Так, пытаемся использовать утверждение picture в нашем OIDC JWT, которое является URL-адресом хранилища изображений без дополнительной аутентификации. Мы используем Entra, поэтому обычно userinfo указывает на конечную точку Graph, и без добавления токена доступа запрос завершится ошибкой.
Изучив omniauth для oidc, я заметил, что поле picture добавляется к пользователю, поэтому начал экспериментировать с этим.
Сначала нам пришлось подделать документ обнаружения (discovery doc), чтобы удалить конечную точку userinfo. Это позволяет получить доступ к утверждениям JWT, а не только к тем, что находятся в userinfo. Это кажется работающим: судя по данным в таблице associated_user_accounts и подробным логам событий OIDC, утверждение picture проверяется и сохраняется.
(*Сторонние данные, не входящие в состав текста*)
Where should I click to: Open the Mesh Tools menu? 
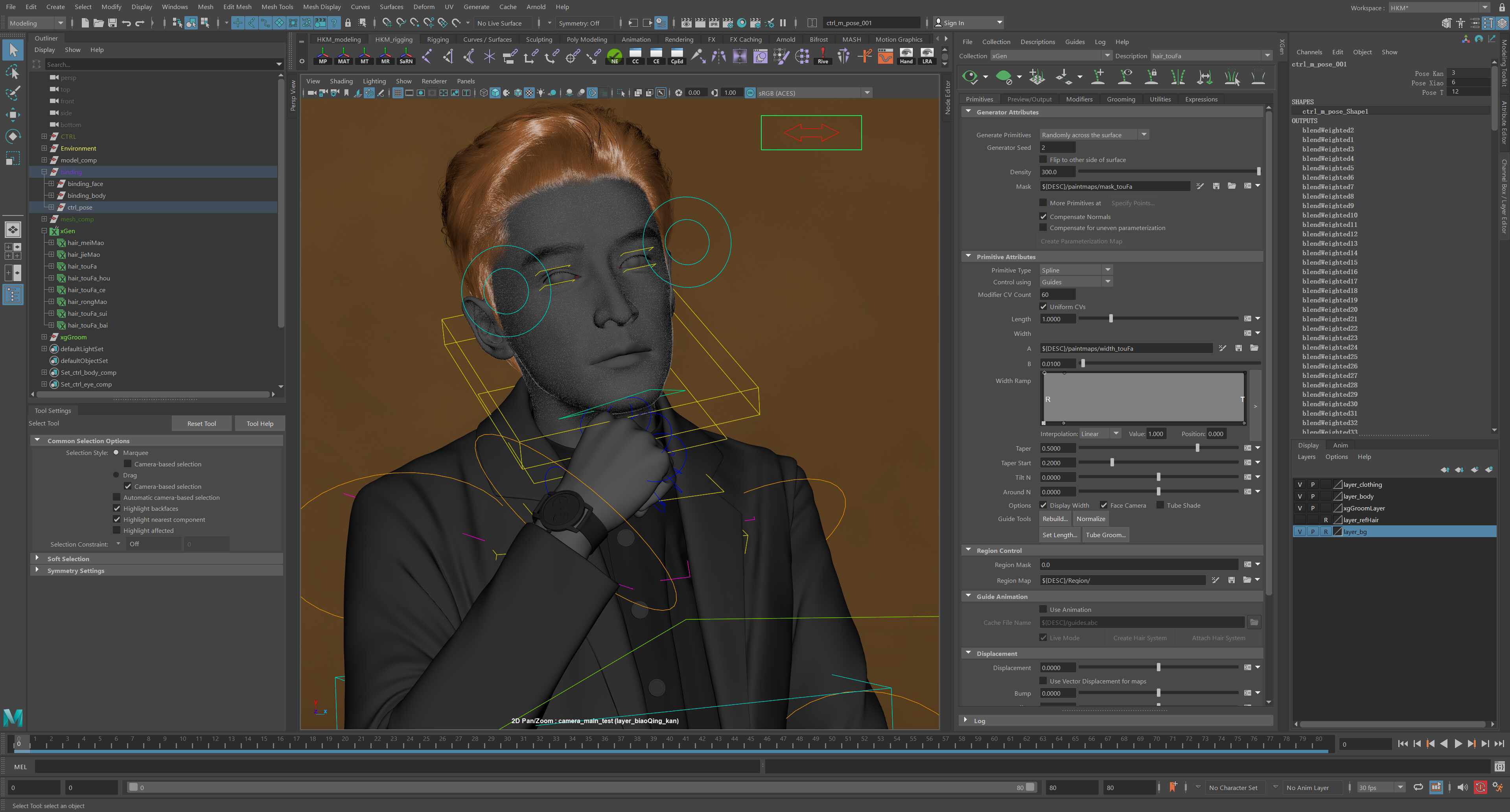[x=277, y=7]
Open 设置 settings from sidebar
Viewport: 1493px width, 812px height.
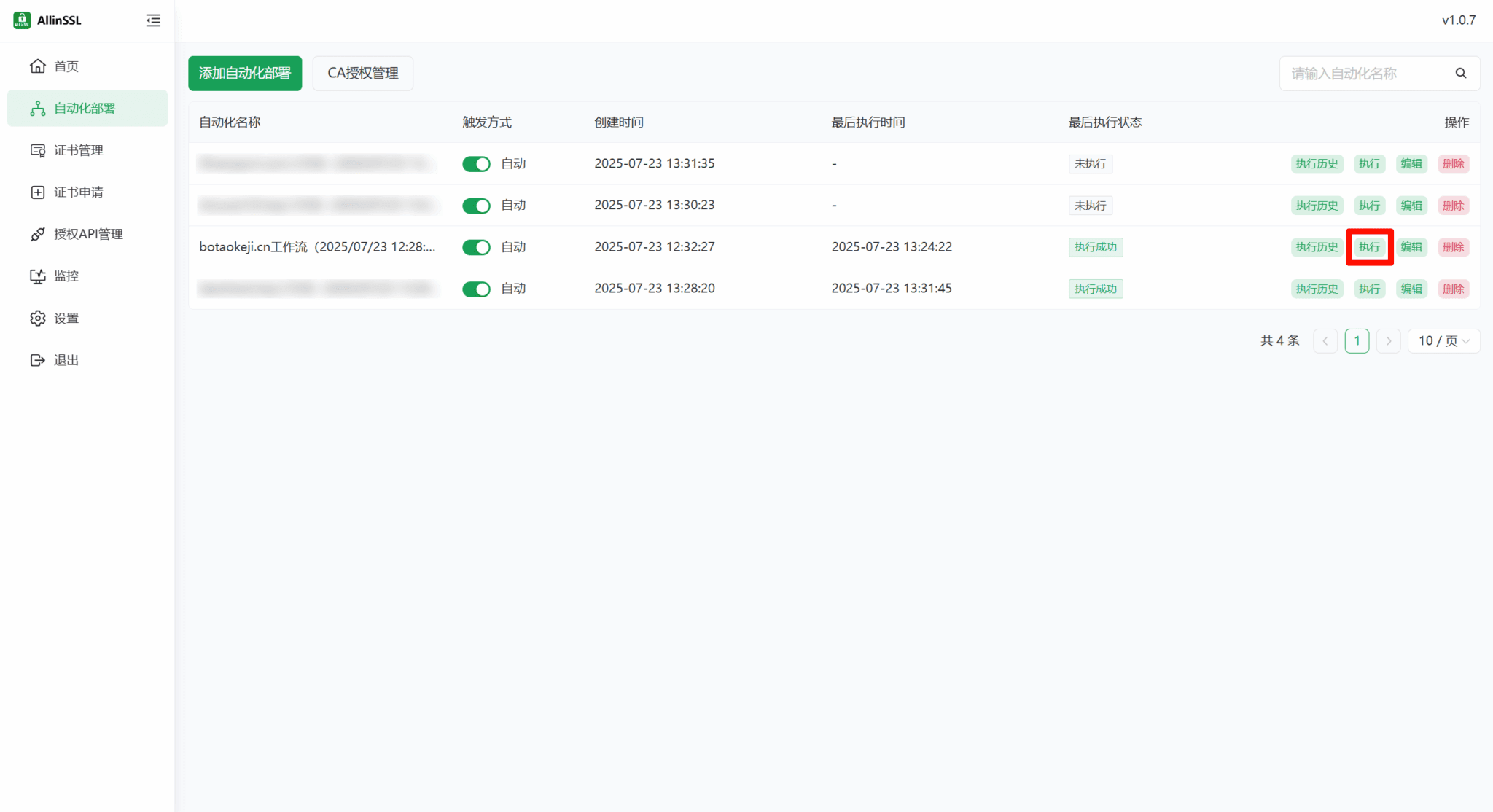pos(65,318)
В таблице uploads есть признаки того, что функция import_url_for_user, похоже, работает, но ссылка вида “user_avatar///.png” ведет в тупик.
Я пробовал менять настройки аватара в Discourse Connect и не думаю, что эта модель считается внешней системой, но всё равно попробовал. Также я добавил доменное имя сервера аватаров в список “внутренних хостов”, так как подозревали SSRF, но, похоже, дело не в этом. Для пользователей я вижу, что опция “Custom Picture” включена, но ссылка выглядит нерабочей, поэтому не уверен: пытается ли система что-то сделать, но не может завершить процесс.
У кого-нибудь уже был успех в использовании утверждений JWT для предоставления URL-адреса аватара? Может быть, вы сможете указать, чего мне не хватает? Есть ли какая-то отладка вокруг user_avatar, в которую можно погрузиться, чтобы пролить свет на ситуацию?